As noted above, the Crawler user agent is: SmartCrawl SEO Audit 1.0
Also make sure WPMU DEV IP addresses are allowlisted. You’ll find our IPs at WPMU DEV IP Addresses
URLS Can’t be Found
Recrawling a site doesn’t have any effect on the sitemap itself. The crawler is an external service that just checks your sitemap by looking at it from the outside as Google would.
However, if you get a message like “xxx URLs can’t be found“, try recrawling the site as there may have been some connection hiccup the first time around.
Crawler Timeout or Crawl Stuck
This can happen when the external servers responsible for crawling your website are facing issues.
Please contact support so they can try resetting the crawler using our backend tools.

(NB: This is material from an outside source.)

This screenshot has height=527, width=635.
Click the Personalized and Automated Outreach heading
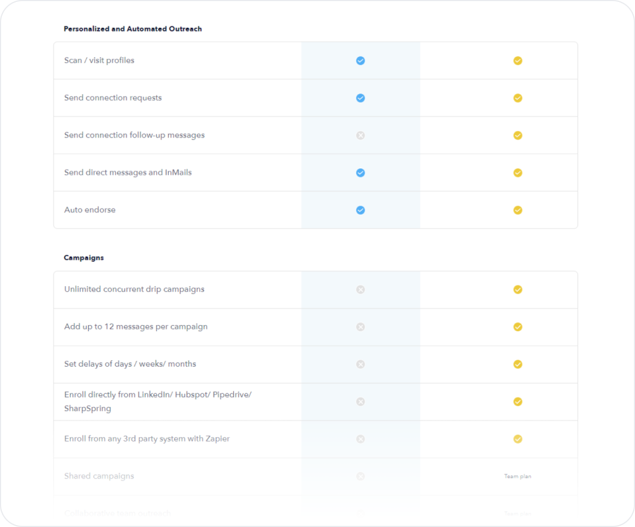pos(133,28)
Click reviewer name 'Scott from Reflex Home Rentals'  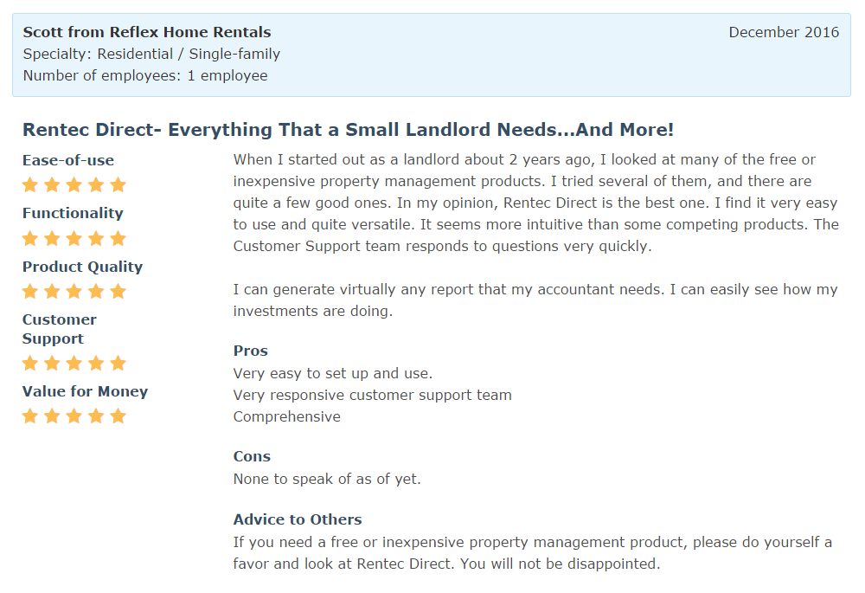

3.8.8 Crawling Your Site in Google Search Console
Getting your site or specific URLs crawled and indexed in Google Search Console is a relatively simple process, but it can take anywhere from a few days to weeks according to Google’s own help documentation.

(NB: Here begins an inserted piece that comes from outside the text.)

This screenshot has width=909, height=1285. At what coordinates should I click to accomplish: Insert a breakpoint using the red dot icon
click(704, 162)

This chapter aims to make getting that done a little easier for you.
First, get your property created and verified
The first thing you need to do is add your site as a new property if you haven’t already done that.

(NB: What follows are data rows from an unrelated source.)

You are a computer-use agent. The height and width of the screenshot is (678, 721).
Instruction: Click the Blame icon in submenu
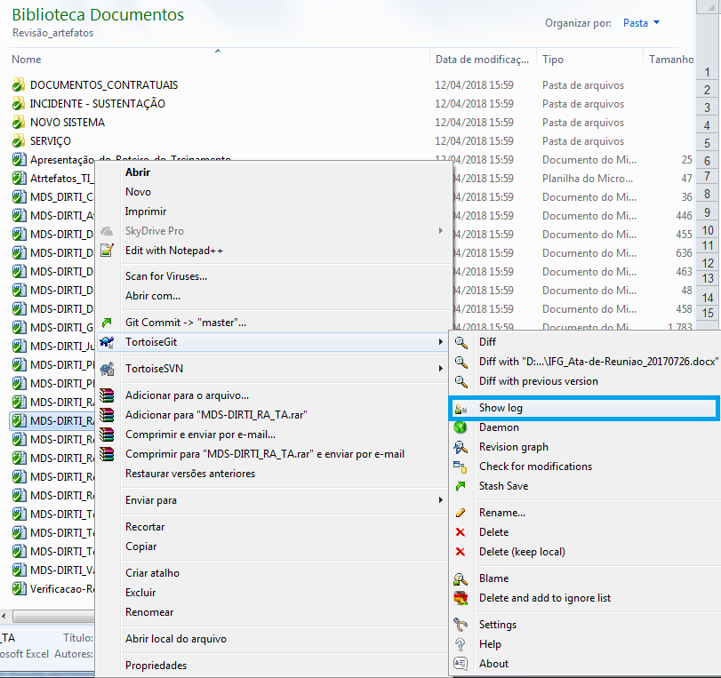tap(461, 578)
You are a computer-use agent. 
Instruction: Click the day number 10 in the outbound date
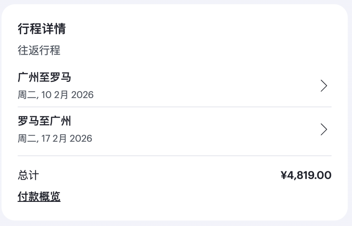pyautogui.click(x=47, y=95)
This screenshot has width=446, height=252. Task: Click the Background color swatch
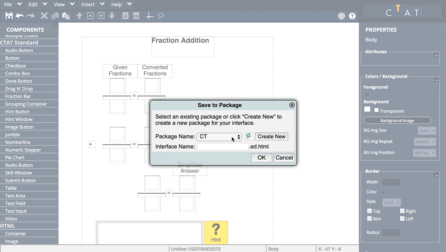(367, 109)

Log into Google Search Console and, in the Search property box, click the + Add Property option.
In the modal window that pops open, you’ll be prompted to select one of two ways to verify that you own the domain you want to use:
- Verify the domain using a DNS record
- Verify the domain using alternate methods like a meta tag
As you are using SmartCrawl, let’s do it the easy way and use the 2nd option.
Enter the full URL to your site’s homepage, including the https:// part, in the URL prefix box. Then click Continue.
In the next modal window that pops open, click the HTML tag option to expand it, and click the Copy button to copy the meta tag you need to verify ownership of your site.
Now, log into your site admin in a new tab, and go to SmartCrawl > Settings. Scroll down to the Search Engines section, and paste the meta tag you just copied into the Google Verification field there. Then click Save Settings.
Next, back in Google Search Console, click the Verify button where you copied the HTML tag to verify your site.
You should see a nice Ownership Verified success message. Click the Go To Property link and proceed to the next step.
Add your sitemap URL to get your site crawled
Click on the Sitemaps option in the left navigation.
In the Add a new sitemap field, enter the slug of your sitemap’s index page, and click the Submit button.
- If you are using SmartCrawl’s sitemap, enter sitemap.xml
- If you had switched to use WP core sitemaps, enter wp-sitemap.xml
Once the sitemap URL has been processed, you can click on it to view the individual sitemaps included in it.
Request indexing for new or changed pages
Occasionally, there may be URLs of pages that are in your sitemap, but that are not showing up in search results. Or perhaps content has been updated, but those changes aren’t reflected in search results.
Fortunately, there’s a handy tool in Google Search Console to get that fixed.
Enter any site URL in the Inspect any URL box at the top of the screen to get a detailed report of how Google sees that URL.
If the page has already been indexed, you’ll see a green checkmark and confirmation that the URL is on Google. Expand any sections in the URL Inspection report to get as much detail as you need about how Google sees your page.
If the URL has not been indexed, click on the Coverage section to gain insight into why it’s not.
If the data of an existing URL appears outdated, perhaps after you’ve edited your content, or if you need to index a missing URL, you can do that by clicking the Request Indexing link.
You’ll then see a confirmation that Indexing has been requested. Note once again that this process can take some days or weeks to complete.